# Текст для чтения
"""

Я указал выше, что Министерство оставляло в своем проекте лишь тень, если так можно выразиться, института обязательной эксплуатации, считая ее в большинстве случаев вредной для развития промышленности. Таким образом, все только что перечисленные редакционные промахи ст. 24 Положения упали на благодарную почву в Министерстве, которому она была «aufgezwungen». В результате же получилось такое толкование злополучной статьи, которое делает ее мертвым грузом, лежащим на промышленности и имеющим смысл лишь для тех агентов, которые занимаются инсценированием производства. Фабричный инспектор механически *** " выдает «удостоверение», Отдел Промышленности столь же механически выдает «свидетельство» - и тем дело кончается: ст. 24 исполнена, и патентодержатель может спокойно игнорировать русскую промышленность ровно десять лет.

Я изобразил практику так, как она есть: указал ее генезис и интерпретационные основания. Прибавлю, что, считая институт обязательной эксплуатации вообще вредным, я могу только радоваться тому, что в России он принял такую малосерьезную форму. Однако долг добросовестного исследователя обязывает меня указать, что изображенная доктрина, со строго юридической точки зрения, несостоятельна и не соответствует намерениям законодателя.

* Статья 29, п. 3 говорит, наоборот, о приведении в действие привилегий... Отмечу, что я излагаю отнюдь не свое мнение, а лишь показываю генезис господствующей ныне доктрины.

** Да и как справляться? Ввоз из-за границы есть юридический факт, могущий быть установлен лишь судебным порядком. Представим себе, что машина ввезена по частям и собрана на месте, или что часть ввезена, а часть сделана на месте. С одной стороны, нельзя сказать, что машина изготовлена в России, если здешние монтеры лишь отполировали ее и поставили кое-где краны. С другой стороны - нельзя считать машину ввезенной только потому, что поршни и цилиндры были куплены в Англии. Надо, значит, различать существенные части от несущественных. Но ведь это может быть сложнейшим quaestio facti, для решения которого надо вызвать контрадикторную экспертизу перед независимым «сувереном»-судьей! При таких обстоятельствах кто посмеет бросить камнем в фабричного инспектора, который мудро решает дело in favorem liberationis и говорит: «Косит в Тамбовской губернии, ergo приведена в действие в России»?

*** Совершенно правильно еще в 1877 г., мотивы немецкого закона указывали как на решающий аргумент, что «der Staatsverwaltung fenlen Organe, um Thatsache der Ausführung festzustellen».

490


§ 192. Эти намерения законодателя совершенно недвусмысленно выражены в мотивах, из коих я привел выше1 довольно длинный отрывок. Государственный Совет считал нужным создать ст. 24 потому, что выдача привилегий оправдывается лишь постольку, поскольку «промышленность (se.: данной страны) получает возможность применять новые изобретения». Государственный Совет желал обрушить тяжесть 24-й статьи на тех иностранных изобретателей, которые «намеренно не принимают никаких мер для осуществления своего изобретения в пределах России, рассчитывая извлекать выгоду от сбыта на русских рынках изготовленных за границей предметов».

"""

# Исходный запрос A
Ответьте по тексту для чтения на вопросы ниже и пометьте ответы теми же номерами.
(i) Что выдает фабричный инспектор и что выдает Отдел Промышленности?
(ii) В какой стране, согласно примеру в примечании, были куплены поршни и цилиндры?
(iii) В каком году мотивы немецкого закона указали на отсутствие у государственного управления органов для установления факта осуществления?
Текст для чтения и записи представляют собой отдельные, не связанные друг с другом материалы.

# Записи набора данных
"""

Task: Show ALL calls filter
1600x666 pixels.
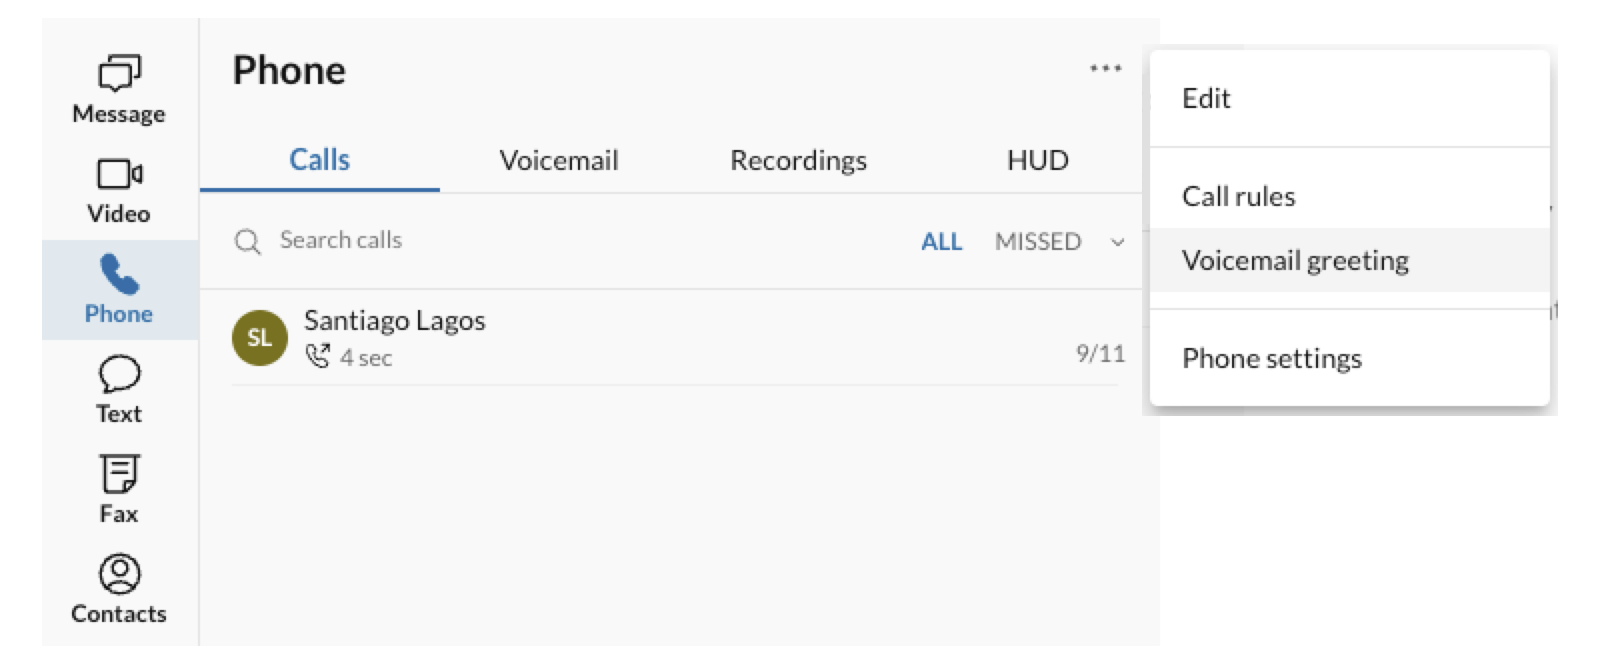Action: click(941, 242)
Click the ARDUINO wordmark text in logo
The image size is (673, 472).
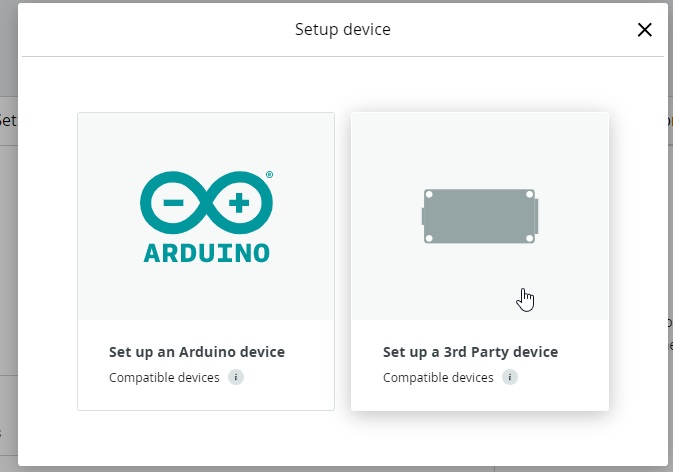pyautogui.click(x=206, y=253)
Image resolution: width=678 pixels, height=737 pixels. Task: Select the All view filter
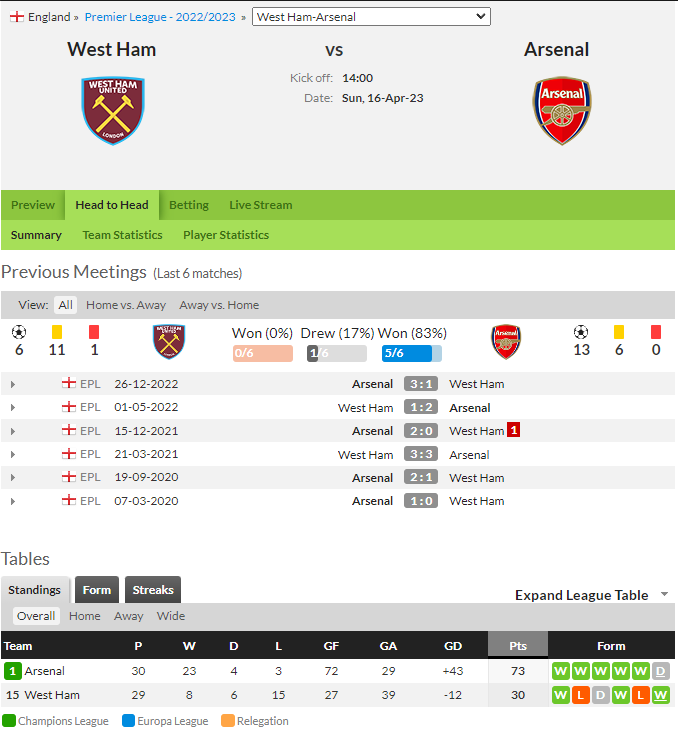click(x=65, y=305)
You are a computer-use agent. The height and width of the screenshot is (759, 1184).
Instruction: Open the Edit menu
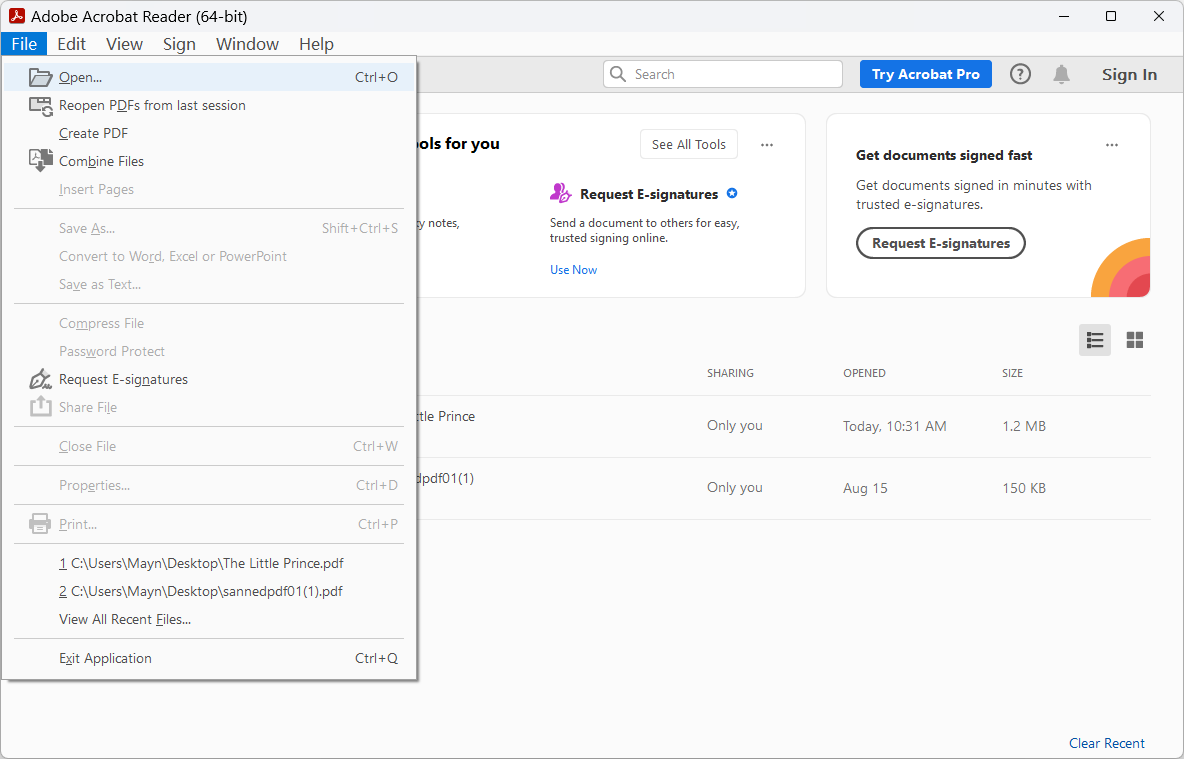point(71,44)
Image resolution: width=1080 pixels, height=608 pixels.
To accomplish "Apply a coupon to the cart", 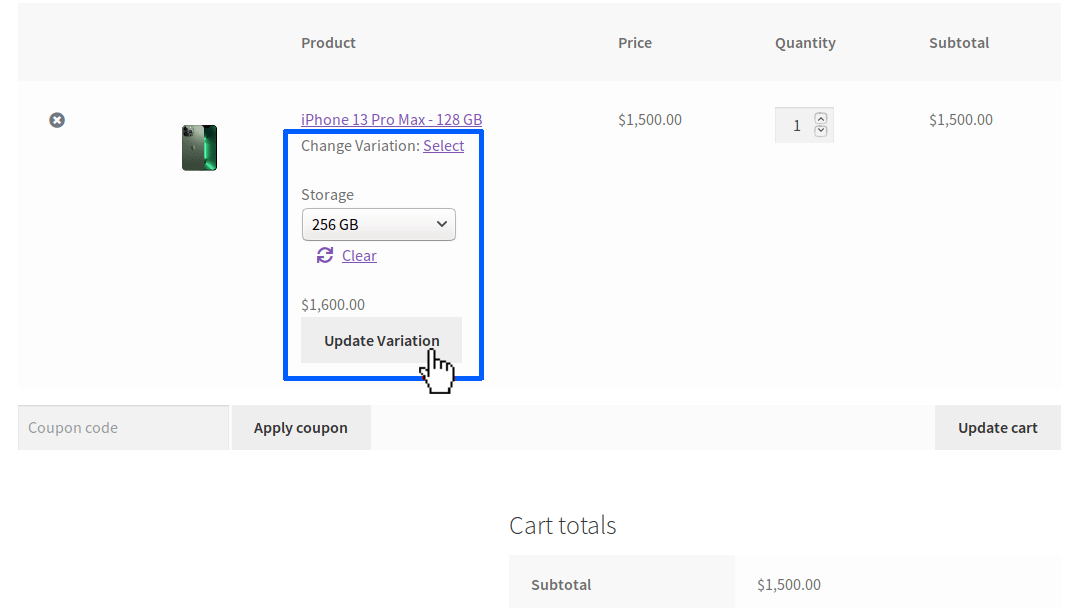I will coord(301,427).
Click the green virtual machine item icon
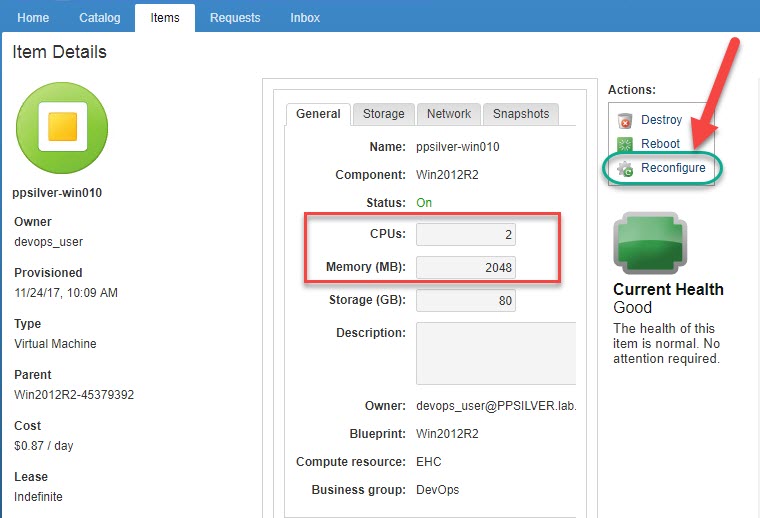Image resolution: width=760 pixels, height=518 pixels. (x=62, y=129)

"""

# Исходный запрос B
Найдите в записях каждую строку, где встречается слово «Task», и скопируйте эти строки, учитывая регистр букв.

# Полный ответ A
(i) Фабричный инспектор выдает «удостоверение», а Отдел Промышленности выдает «свидетельство».
(ii) В Англии.
(iii) В 1877 году.

# Полный ответ B
Task: Show ALL calls filter
Image resolution: width=678 pixels, height=737 pixels. Task: Select the All view filter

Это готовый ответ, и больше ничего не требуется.